J.H. GILLIS, P.J. (concurring in part and dissenting in part).

I disagree with the majority's conclusion that the state is not a "person" for purposes of 42 USC 1983. Rather, I would adopt the reasoning advanced by Judge WAHLS in Karchefske v Dep't of Mental Health, 143 Mich. App. 1; 371 NW2d 876 (1985), on this point. However, because I agree that this action against the state is precluded on the grounds of governmental immunity, Ross v Consumers Power Co, 420 Mich. 567; 363 NW2d 641 (1985), I concur in the reversal.

NOTES

[*] Circuit judge, sitting on the Court of Appeals by assignment.

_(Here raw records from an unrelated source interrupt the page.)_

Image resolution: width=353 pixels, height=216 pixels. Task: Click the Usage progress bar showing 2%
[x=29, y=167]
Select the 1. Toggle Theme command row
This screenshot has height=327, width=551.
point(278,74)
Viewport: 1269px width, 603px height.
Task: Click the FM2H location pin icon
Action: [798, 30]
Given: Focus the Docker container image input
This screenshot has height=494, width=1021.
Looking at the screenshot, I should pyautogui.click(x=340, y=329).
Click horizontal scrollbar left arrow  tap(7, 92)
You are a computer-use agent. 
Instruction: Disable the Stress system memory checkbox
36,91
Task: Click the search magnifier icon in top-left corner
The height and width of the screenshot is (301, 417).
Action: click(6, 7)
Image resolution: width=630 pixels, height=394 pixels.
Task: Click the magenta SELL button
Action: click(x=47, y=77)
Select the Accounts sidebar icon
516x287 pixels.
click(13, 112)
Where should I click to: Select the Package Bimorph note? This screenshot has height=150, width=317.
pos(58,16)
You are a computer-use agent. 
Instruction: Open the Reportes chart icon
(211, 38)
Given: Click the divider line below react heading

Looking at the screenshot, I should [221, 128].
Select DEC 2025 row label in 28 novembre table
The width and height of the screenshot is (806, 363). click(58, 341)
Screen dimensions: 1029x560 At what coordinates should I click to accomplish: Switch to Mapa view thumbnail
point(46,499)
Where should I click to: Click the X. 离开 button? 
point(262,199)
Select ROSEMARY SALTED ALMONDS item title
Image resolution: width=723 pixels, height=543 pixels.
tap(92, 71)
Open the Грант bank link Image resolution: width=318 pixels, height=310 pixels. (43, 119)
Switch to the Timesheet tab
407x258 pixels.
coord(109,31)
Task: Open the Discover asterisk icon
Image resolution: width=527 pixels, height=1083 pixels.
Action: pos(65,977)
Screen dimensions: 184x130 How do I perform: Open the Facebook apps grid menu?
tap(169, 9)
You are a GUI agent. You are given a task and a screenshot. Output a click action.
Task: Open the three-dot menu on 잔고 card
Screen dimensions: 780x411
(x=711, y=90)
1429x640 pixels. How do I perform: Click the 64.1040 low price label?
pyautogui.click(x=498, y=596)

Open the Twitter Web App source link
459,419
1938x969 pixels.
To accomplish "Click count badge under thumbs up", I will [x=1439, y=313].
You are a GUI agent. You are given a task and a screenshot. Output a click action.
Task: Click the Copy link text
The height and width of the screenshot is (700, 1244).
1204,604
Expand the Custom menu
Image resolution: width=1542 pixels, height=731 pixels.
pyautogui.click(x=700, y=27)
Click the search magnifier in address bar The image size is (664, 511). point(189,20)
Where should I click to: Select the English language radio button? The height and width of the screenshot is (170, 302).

[1] The Court in Karchefske v Dep't of Mental Health, 143 Mich. App. 1; 375 NW2d 876 (1985), held that a state is a "person" but that the action was barred by the state's traditional sovereign immunity, citing Quern v Jordan, 440 U.S. 332; 99 S. Ct. 1139; 59 L. Ed. 2d 358 (1979). Both Smith v Michigan, 122 Mich. App. 340; 333 NW2d 50 (1983), and Karchefske, supra, relied in part on Monell v Dep't of Social Services of the City of New York, 436 U.S. 658; 98 S. Ct. 2018; 56 L. Ed. 2d 611 (1978), which held that municipalities are "persons" to which § 1983 applies. The Supreme Court in Quern, supra, however, emphasized that the Court's "holding in Monell was `limited to local government units which are not considered part of the State for Eleventh Amendment purposes,' 436 U.S. at 690, fn 54 * * *".

This Court has issued a certification of conflict order pursuant to Administrative Order No. 1984-2, 418 Mich. lxxxii, on the issue of whether the state is a person within 42 USC 1983.